Kızların güneşi biraz mor, biraz mavi
Burası onların yuvası gibi. Geçmişte acayip şeyler geçmiş çoğunun başından. Aşağılanmış, hor görülmüş, şiddet görmüşler. Ben onlara pamuklar içinde bakıyorum. Paranızı harcamayın ev alın, diyorum. Elimle tutup götürüyor yuva kurmaları için çaba sarf ediyorum. Hastalanınca Canan Abla diye inliyorlar. Burada biraz sertim ama hasta yataklarında yanlarına gidip başlarında duruyor, onlara çorbalar yapıyorum. Seçtikleri hayattan ve tercihlerinden dolayı yapayalnız, kimsesizler aslında. Beni hem anneleri hem de babaları gibi görüyorlar.
Burası, güneş görmeyen kızların yeridir. Bu kızların güneşi biraz mor, biraz mavi. Neon ışıkları yani. İşte bundan olsa gerek bu kulüp onlara çok iyi geliyor. Kendilerini göstermek isterler. Görünmezlerse ölürler. Başkalarının bakışlarıyla beslenirler. Bu yüzden zifiri karanlığı da sevmezler. Bir orta ışık yolu bulmuşlardır kendilerine. Gölgede ve alacakaranlıkta daha güzel görünürler.

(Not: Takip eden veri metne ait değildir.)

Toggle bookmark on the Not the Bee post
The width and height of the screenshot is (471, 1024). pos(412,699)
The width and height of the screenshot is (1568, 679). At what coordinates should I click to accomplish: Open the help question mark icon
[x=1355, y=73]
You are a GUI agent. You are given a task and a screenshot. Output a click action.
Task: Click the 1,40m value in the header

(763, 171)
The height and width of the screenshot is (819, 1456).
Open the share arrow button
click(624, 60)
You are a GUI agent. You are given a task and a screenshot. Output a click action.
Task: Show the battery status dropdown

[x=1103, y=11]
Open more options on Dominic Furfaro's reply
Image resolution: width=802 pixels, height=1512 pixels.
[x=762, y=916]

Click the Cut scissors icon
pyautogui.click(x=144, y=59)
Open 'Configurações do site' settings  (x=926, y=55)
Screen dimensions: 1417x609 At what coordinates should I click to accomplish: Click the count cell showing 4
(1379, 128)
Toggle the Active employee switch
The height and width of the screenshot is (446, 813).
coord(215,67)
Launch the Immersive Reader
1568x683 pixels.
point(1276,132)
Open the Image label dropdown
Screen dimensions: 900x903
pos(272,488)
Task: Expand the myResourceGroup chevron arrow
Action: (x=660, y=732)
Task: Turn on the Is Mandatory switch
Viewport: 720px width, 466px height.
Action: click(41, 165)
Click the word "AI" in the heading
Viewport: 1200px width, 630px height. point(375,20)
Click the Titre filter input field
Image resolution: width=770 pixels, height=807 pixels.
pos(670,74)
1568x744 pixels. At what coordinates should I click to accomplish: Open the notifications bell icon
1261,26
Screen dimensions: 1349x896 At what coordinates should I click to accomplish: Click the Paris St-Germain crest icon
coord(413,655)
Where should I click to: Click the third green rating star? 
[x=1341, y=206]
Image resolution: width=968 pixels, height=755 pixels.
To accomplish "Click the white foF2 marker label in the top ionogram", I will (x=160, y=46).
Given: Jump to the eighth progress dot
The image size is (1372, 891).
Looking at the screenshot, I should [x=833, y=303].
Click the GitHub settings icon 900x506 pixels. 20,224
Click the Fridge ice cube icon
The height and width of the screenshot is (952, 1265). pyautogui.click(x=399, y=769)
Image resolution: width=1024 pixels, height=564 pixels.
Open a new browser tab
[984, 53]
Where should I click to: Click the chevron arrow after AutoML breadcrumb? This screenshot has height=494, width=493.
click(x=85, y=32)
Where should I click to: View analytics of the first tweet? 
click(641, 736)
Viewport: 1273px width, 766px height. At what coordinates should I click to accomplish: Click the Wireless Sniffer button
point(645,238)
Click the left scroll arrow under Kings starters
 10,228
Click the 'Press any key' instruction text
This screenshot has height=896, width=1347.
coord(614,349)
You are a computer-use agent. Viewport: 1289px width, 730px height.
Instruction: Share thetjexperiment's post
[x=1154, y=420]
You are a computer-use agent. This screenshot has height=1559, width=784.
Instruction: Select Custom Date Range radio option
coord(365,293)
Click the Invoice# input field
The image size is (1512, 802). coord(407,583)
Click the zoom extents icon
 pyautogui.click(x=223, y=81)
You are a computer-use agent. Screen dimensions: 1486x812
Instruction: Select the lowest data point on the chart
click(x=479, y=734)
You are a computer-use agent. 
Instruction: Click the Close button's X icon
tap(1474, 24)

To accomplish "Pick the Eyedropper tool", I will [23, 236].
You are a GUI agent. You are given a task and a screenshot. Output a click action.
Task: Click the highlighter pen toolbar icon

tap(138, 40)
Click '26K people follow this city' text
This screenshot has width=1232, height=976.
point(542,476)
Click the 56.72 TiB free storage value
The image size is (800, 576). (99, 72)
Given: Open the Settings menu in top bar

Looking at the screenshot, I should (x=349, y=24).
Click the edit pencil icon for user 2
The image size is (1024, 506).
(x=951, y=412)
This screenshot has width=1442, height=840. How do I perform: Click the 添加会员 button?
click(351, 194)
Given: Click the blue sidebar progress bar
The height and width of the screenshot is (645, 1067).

Bunu da çok iyi bilirler...
Bu kulübün emsali yok ki Türkiye'de kıyaslayayım: Biraz Paris'teki Çılgınlar Kulübü olarak ünlenen yere benzer. O komedideki olaylara benzer hikayeler yaşanır. Sohbet, hafif yollu flört ediliyor. İleri gidilmez. Çok yabancı gelir. Kızların bir kısmı üniversite mezunu, yabancı dil bileni var. Buraya çocuklu, bildik aileler gelmez. Zaten küçük çocukların aileleriyle bile olsa içkili mekanlara alınmasına karşıyım. Bizim kulübe sıradışı aileler gelir. Acayip hikayeler yaşanır.